-- Opening Marker --

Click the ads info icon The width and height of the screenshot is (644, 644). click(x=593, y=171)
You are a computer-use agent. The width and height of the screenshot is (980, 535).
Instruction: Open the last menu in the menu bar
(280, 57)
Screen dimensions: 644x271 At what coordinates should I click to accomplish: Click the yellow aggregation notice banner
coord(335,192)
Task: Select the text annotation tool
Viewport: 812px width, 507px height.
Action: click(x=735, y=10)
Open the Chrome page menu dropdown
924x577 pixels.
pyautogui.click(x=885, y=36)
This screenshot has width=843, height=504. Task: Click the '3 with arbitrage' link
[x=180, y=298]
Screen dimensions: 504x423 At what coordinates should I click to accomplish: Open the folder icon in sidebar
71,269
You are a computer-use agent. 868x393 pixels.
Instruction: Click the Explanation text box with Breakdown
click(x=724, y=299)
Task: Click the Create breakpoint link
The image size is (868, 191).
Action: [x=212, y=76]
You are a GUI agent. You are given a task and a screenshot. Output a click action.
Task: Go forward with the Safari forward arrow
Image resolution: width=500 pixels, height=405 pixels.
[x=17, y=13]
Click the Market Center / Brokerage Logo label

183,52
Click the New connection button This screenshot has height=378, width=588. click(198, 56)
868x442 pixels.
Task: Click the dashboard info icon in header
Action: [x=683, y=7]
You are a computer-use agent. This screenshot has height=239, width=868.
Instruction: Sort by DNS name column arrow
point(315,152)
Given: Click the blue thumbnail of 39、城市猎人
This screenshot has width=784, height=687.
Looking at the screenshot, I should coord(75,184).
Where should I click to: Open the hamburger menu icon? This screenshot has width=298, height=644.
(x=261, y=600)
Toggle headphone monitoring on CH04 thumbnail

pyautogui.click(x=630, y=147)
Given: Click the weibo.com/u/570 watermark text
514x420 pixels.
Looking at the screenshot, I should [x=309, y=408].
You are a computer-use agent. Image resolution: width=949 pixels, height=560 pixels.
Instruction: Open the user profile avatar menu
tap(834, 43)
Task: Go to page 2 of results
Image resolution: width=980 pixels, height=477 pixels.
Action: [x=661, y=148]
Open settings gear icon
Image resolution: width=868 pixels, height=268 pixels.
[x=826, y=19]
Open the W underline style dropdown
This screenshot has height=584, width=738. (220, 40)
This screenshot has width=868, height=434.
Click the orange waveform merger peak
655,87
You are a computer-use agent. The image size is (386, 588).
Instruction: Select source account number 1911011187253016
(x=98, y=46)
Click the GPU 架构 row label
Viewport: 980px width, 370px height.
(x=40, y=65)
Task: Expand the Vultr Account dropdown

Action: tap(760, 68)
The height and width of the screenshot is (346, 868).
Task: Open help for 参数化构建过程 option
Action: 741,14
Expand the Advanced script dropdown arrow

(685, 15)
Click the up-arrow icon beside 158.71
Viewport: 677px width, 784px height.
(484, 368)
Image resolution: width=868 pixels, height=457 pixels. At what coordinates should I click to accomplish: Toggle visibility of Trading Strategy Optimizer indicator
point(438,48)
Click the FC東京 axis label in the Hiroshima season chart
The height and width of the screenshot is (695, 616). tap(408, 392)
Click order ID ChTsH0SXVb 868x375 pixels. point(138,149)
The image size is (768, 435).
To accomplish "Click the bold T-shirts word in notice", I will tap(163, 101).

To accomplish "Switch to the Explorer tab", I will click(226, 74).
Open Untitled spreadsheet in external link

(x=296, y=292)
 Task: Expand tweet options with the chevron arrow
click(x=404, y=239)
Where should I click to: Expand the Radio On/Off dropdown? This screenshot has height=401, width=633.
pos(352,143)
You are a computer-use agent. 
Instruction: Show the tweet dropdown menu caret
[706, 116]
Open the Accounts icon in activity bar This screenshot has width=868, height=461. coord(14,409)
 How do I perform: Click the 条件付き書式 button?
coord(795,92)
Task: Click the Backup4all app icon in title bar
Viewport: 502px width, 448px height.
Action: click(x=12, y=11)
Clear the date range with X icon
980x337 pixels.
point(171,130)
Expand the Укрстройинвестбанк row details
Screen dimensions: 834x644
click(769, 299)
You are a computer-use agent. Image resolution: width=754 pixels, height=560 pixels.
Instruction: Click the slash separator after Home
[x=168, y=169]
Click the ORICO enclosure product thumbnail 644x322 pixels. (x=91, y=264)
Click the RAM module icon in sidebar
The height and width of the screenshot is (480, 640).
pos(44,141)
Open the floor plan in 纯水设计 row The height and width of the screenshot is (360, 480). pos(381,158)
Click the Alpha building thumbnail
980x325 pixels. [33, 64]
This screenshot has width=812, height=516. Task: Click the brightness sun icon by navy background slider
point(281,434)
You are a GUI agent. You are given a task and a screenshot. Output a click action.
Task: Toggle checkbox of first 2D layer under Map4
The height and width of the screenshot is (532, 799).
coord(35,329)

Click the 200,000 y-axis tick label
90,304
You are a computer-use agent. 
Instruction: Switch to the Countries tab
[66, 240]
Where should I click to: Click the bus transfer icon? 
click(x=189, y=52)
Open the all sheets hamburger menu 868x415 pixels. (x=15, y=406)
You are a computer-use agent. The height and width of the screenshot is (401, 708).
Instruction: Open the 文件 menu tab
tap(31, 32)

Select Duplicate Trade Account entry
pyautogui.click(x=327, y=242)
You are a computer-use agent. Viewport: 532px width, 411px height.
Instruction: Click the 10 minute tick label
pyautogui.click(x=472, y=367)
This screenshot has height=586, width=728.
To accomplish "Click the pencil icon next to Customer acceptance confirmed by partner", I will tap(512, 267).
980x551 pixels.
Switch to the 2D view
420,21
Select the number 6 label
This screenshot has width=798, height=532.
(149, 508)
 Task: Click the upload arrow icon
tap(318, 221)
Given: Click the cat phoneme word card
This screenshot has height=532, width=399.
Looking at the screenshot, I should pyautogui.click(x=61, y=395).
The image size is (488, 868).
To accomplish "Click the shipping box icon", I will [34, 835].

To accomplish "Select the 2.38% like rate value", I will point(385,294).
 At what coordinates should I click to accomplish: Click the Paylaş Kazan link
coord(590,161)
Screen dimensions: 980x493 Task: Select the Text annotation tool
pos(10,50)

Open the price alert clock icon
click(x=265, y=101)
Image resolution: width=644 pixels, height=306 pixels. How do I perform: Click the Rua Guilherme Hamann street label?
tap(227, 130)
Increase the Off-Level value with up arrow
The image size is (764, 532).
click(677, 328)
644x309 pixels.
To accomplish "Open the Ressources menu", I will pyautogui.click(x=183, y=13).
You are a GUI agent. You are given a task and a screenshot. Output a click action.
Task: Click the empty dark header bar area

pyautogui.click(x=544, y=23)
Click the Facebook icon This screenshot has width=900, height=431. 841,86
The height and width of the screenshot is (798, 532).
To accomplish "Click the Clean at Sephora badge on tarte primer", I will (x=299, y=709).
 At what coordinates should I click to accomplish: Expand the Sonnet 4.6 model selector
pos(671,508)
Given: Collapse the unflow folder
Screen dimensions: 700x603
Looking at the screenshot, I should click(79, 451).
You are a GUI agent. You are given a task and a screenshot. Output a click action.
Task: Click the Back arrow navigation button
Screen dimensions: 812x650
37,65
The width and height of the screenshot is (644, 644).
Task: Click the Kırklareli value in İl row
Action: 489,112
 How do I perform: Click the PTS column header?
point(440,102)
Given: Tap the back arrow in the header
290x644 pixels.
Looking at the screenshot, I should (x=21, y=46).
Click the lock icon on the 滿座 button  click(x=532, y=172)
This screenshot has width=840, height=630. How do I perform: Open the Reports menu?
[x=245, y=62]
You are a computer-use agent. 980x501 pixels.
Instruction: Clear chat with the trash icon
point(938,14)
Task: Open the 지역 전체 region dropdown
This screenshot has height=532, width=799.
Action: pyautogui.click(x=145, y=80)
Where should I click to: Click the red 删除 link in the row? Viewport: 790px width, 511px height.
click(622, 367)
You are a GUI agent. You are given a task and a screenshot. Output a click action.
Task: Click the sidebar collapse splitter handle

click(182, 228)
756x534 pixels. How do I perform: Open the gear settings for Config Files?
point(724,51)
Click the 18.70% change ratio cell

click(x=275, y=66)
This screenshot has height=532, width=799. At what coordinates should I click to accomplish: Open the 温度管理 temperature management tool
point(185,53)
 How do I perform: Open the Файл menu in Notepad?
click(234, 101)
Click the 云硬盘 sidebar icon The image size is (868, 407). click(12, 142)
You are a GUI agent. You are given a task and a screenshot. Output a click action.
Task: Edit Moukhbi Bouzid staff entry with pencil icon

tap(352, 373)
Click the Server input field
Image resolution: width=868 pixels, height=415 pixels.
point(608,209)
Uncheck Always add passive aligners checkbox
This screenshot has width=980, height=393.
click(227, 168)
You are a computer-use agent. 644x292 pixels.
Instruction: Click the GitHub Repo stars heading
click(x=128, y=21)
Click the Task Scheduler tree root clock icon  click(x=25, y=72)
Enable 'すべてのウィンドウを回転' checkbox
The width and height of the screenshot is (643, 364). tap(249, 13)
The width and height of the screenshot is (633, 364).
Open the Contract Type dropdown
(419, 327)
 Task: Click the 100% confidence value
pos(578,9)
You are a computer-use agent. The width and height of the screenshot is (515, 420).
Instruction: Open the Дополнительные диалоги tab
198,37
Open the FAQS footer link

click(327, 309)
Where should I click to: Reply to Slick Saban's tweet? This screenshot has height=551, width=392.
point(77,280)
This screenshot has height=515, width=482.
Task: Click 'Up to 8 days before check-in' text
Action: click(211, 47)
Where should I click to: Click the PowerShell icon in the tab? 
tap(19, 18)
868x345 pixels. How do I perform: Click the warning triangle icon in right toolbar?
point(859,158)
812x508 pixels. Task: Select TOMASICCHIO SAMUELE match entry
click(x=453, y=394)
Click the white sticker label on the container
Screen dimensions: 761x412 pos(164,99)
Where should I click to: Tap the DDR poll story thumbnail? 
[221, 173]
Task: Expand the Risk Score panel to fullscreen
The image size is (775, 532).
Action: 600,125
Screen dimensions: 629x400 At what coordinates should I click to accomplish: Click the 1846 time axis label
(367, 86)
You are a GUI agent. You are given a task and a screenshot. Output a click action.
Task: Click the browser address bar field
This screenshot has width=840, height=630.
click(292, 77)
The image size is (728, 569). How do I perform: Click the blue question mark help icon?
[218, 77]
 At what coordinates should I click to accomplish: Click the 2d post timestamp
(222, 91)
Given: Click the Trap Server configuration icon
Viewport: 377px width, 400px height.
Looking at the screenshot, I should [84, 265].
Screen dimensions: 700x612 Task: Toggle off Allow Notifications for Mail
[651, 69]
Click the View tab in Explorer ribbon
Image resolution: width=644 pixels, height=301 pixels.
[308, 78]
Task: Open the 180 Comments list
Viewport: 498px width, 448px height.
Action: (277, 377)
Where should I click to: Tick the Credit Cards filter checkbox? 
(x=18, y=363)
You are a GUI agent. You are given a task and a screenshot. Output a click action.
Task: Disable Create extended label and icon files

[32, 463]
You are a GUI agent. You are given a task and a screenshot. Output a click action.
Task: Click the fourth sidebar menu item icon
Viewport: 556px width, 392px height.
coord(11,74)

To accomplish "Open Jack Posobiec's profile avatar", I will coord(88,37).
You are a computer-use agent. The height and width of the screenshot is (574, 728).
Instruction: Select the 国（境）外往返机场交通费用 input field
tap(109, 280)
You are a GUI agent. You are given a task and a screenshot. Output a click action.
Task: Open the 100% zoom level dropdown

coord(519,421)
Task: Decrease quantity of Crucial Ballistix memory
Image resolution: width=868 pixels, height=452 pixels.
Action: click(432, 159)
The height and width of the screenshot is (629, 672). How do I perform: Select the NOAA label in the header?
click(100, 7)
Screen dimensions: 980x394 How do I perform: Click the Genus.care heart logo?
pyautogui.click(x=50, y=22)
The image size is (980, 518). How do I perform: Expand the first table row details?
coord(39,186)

-- Closing Marker --

- Description of the task
With the line holding "Instruction: Open the Дополнительные" as the first and the line holding "is (574, 728)." as the last, set down that range of the entries above exactly, and nothing else.

- Answer space
Instruction: Open the Дополнительные диалоги tab
198,37
Open the FAQS footer link

click(327, 309)
Where should I click to: Reply to Slick Saban's tweet? This screenshot has height=551, width=392.
point(77,280)
This screenshot has height=515, width=482.
Task: Click 'Up to 8 days before check-in' text
Action: click(211, 47)
Where should I click to: Click the PowerShell icon in the tab? 
tap(19, 18)
868x345 pixels. How do I perform: Click the warning triangle icon in right toolbar?
point(859,158)
812x508 pixels. Task: Select TOMASICCHIO SAMUELE match entry
click(x=453, y=394)
Click the white sticker label on the container
Screen dimensions: 761x412 pos(164,99)
Where should I click to: Tap the DDR poll story thumbnail? 
[221, 173]
Task: Expand the Risk Score panel to fullscreen
The image size is (775, 532).
Action: 600,125
Screen dimensions: 629x400 At what coordinates should I click to accomplish: Click the 1846 time axis label
(367, 86)
You are a GUI agent. You are given a task and a screenshot. Output a click action.
Task: Click the browser address bar field
This screenshot has width=840, height=630.
click(292, 77)
The image size is (728, 569). How do I perform: Click the blue question mark help icon?
[218, 77]
 At what coordinates should I click to accomplish: Click the 2d post timestamp
(222, 91)
Given: Click the Trap Server configuration icon
Viewport: 377px width, 400px height.
Looking at the screenshot, I should [84, 265].
Screen dimensions: 700x612 Task: Toggle off Allow Notifications for Mail
[651, 69]
Click the View tab in Explorer ribbon
Image resolution: width=644 pixels, height=301 pixels.
[308, 78]
Task: Open the 180 Comments list
Viewport: 498px width, 448px height.
Action: (277, 377)
Where should I click to: Tick the Credit Cards filter checkbox? 
(x=18, y=363)
You are a GUI agent. You are given a task and a screenshot. Output a click action.
Task: Disable Create extended label and icon files

[32, 463]
You are a GUI agent. You are given a task and a screenshot. Output a click action.
Task: Click the fourth sidebar menu item icon
Viewport: 556px width, 392px height.
coord(11,74)

To accomplish "Open Jack Posobiec's profile avatar", I will coord(88,37).
You are a computer-use agent. The height and width of the screenshot is (574, 728).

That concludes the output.